Surjectivity: Let $z \in \mathbb{R}$. Choose $x_0 = \frac{z - b}{a}$. Then $f(x_0) = z$. This holds for every $z$, so $f$ is surjective.
So $f$ is bijective. The inverse map is
$$f^{-1} : \mathbb{R} \longrightarrow \mathbb{R},\ x \longmapsto \frac{x - b}{a}.$$
Note that if you show $f \circ f^{-1} = f^{-1} \circ f = \mathrm{id}$ at the beginning, you are already done.

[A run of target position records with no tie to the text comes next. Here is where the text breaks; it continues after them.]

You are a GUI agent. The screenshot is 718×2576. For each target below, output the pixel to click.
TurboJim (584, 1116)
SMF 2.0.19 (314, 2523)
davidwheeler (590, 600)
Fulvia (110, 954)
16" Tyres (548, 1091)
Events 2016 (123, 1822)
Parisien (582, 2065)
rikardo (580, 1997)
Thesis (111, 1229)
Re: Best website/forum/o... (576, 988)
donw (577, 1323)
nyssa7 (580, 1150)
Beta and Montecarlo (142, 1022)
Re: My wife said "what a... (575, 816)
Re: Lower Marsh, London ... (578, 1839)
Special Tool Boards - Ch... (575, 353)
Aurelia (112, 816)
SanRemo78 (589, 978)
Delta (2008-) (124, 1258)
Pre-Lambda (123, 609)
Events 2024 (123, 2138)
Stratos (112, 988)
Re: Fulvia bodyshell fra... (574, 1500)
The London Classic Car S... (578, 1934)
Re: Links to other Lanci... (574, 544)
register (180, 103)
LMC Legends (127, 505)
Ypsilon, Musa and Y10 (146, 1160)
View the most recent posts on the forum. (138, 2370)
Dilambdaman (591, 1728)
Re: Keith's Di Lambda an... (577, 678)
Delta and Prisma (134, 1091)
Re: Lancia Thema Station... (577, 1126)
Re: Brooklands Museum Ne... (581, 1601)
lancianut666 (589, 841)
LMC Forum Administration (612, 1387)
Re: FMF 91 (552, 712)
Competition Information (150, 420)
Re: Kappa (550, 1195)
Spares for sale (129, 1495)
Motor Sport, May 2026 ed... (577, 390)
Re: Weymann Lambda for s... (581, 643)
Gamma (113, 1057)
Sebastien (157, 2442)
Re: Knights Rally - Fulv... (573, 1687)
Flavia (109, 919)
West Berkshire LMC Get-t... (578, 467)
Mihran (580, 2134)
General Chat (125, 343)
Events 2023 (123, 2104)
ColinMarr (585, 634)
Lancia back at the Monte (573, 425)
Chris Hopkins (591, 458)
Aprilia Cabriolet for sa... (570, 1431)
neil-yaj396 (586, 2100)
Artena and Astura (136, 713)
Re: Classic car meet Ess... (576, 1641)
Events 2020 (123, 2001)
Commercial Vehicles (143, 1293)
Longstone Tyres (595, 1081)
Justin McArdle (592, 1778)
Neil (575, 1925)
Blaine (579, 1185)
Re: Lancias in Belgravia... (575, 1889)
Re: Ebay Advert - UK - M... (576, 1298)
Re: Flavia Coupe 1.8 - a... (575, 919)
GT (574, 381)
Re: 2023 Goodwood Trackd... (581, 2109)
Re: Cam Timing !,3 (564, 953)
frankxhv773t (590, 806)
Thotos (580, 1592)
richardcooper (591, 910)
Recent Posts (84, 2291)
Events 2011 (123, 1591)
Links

For proving that $G$ is a group, you have to show that
I show you the first one and let the rest for you. So let $f_1, f_2 \in G$ with $f_1(x) = ax + b, \ f_2(x) = cx + d$ with $a,b, c, d \in \mathbb{R}$ and $a, c \neq 0$. Then
$$f_1 \circ f_2 (x) = f_1 (f_2(x)) = f_1(cx + d) = a (cx + d) + b = acx + ad + b = \lambda x + \mu \in G, $$
with $\lambda = ac$ and $\mu = ad + b$.